There is an issue of the nearness in time of Cathy Herman’s information to another event. The question is what event is the witness’s information to be related to in time. As I analyze it, the information is not related to the offense, since it is irrelevant to whether that event occurred. Rather, it is related in time to the defendant’s statement on direct examination; it is relevant to his *186credibility and is close in time to that event. Such an analysis is eminently fair to the defendant, since he raised the subject of his sexual fidelity to his wife and is best aware of his philanderings or attempts at it, if any have taken place. If there have been other recent transgressions or attempts at sexual infidelity close in time to his testimony, he would be well-advised not to try to impress the jury with his alleged fidelity which could be questioned.

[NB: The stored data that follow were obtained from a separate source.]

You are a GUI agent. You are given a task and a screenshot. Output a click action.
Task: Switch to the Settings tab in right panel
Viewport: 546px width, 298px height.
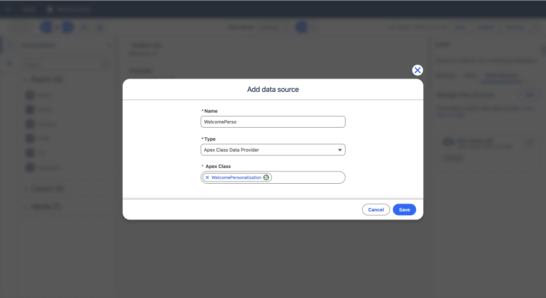445,76
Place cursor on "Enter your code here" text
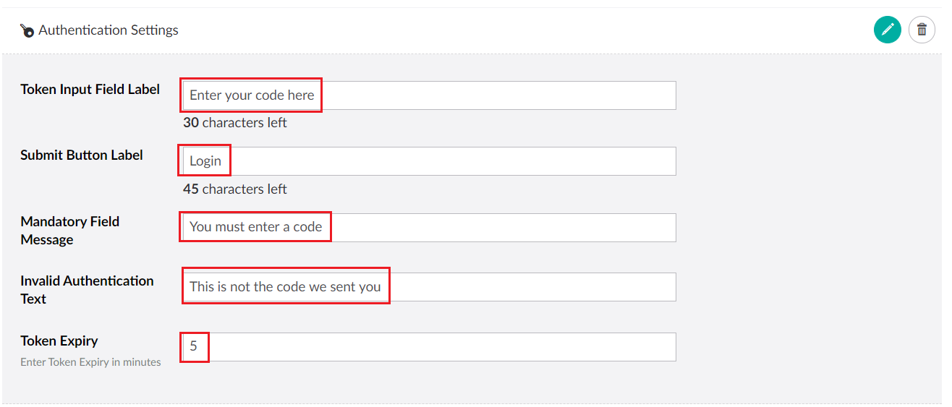Viewport: 952px width, 407px height. point(252,95)
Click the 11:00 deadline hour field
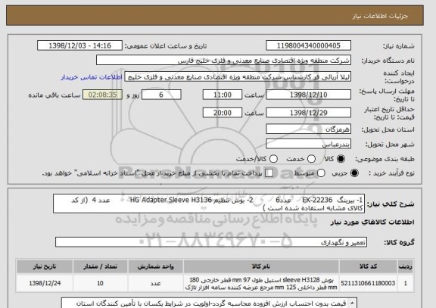Viewport: 436px width, 308px height. click(223, 95)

If the district attorney were not allowed to follow up his question with available information, an overzealous district attorney could ask a question inferentially loaded with prejudicial ideas and not be presently prepared to offer proof. The trial court would almost by necessity be required to hold an offer of proof hearing to make sure that the district attorney had follow-up evidence to the question in order to avoid an ethics problem and then not allow the jury to hear the information.

I concur with the majority; however, I would find the foundation testimony of Cathy Herman permissible under sec. 906.08, Stats., since the defendant volunteered the subject on direct examination. He caused the subject to become relevant to his credibility, if not to the charged act of the offense.